Justement, c’est pour maintenir ce lien social et ces services de proximité, que cette mère de trois enfants n’a pas souhaité faire valoir son droit de retrait malgré une santé fragile et de vives inquiétudes. « J’ai vraiment peur du Coronavirus depuis qu’on entend parler de l’épidémie en Chine et je n’ai pas honte de l’avouer. » Peur de l’attraper, peur de le transmettre, à ses clients, à ses enfants, à ses proches. « Je pense au danger tous les jours au volant de mon camion entre chaque client. Mais, mes clients ont besoin de moi, je ne peux pas les laisser tomber. Ici, nous sommes en zone rurale, tout le monde n’est pas équipé en ordinateur, n’a pas accès à internet, nous servons également de relais pour notamment distribuer des attestations officielles de sortie et rappeler les gestes barrières. »

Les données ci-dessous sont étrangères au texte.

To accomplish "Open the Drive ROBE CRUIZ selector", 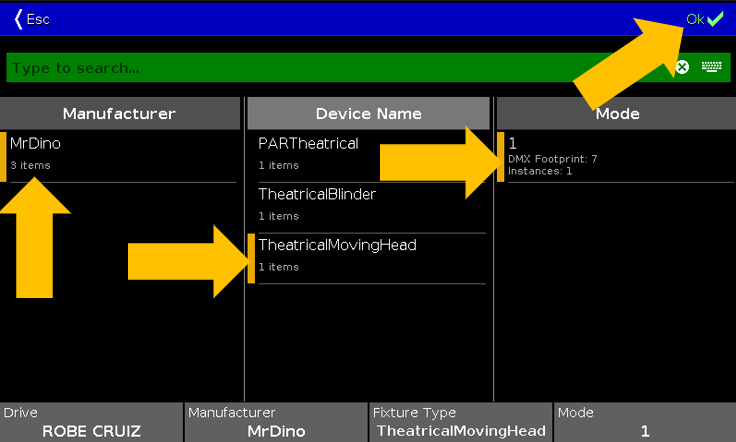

Si elle adore son métier, elle confie néanmoins s’y rendre de plus en plus avec la boule au ventre. « Nous n’avons pas de masques mais nous avons des gants, une main pour donner le pain, l’autre pour réceptionner la monnaie mais, est-ce suffisant ? ». Elle précise : « Depuis quelques jours, on incite les clients à nous régler les achats plus tard pour éviter de manipuler de l’argent liquide. Et puis, c’est devenu triste car je ne croise pratiquement plus personne. Mes clients laissent des sacs à pain sur leurs portes, moi, je dépose leurs commandes et je poursuis ma tournée. Alors qu’avant, on prenait le temps de bavarder… ». Des changements suite à la prise de mesures pour endiguer l’épidémie de coronavirus, elle en constate : « Depuis l’annonce de la fermeture des établissements scolaires, c’est la folie. Les gens ont peur. On tourne à plein régime avec une production de pain presque triplée. Nos clients achètent plus de baguettes que d’habitude pour les congeler et puis, quand il faut nourrir des enfants tous les jours, même le midi alors qu’ils sont généralement à la cantine, forcément, les besoins augmentent. En une semaine, j’ai également noté une hausse des clients, dix pour cent en plus. » Amère, elle concède : « Tout a changé. Désormais, même pour récupérer une baguette devant chez eux, les clients doivent montrer patte blanche et présenter une attestation aux forces de l’ordre qui contrôlent ».

Si la plupart de ses clients lui témoignent de la gratitude et du soutien, d’autres font preuve d’incivisme. Une réaction qui la choque : « Certes, les soignants sont en première ligne, mais nous sommes juste derrière. Certains clients s’inquiètent beaucoup pour moi, d’autres sont moins compréhensifs. Quand j’annonce à un client qu’il ne me reste plus que des gros pains alors qu’il a l’habitude de prendre une ficelle et qu’il est désagréable, j’ai envie de répondre qu’on a du pain, c’est déjà bien. Pendant la guerre, il n’y en avait pas, il ne faut pas l’oublier. » Elle rassure : « Le boulanger a augmenté sa production. Avec mes deux autres collègues, Christine et Nathalie, qui vendent elles aussi en tournée, nous emportons plus de marchandise pour satisfaire le plus grand nombre, même si, nous sommes moralement et physiquement épuisées en raison de l’angoisse et des nombreuses précautions que nous prenons ».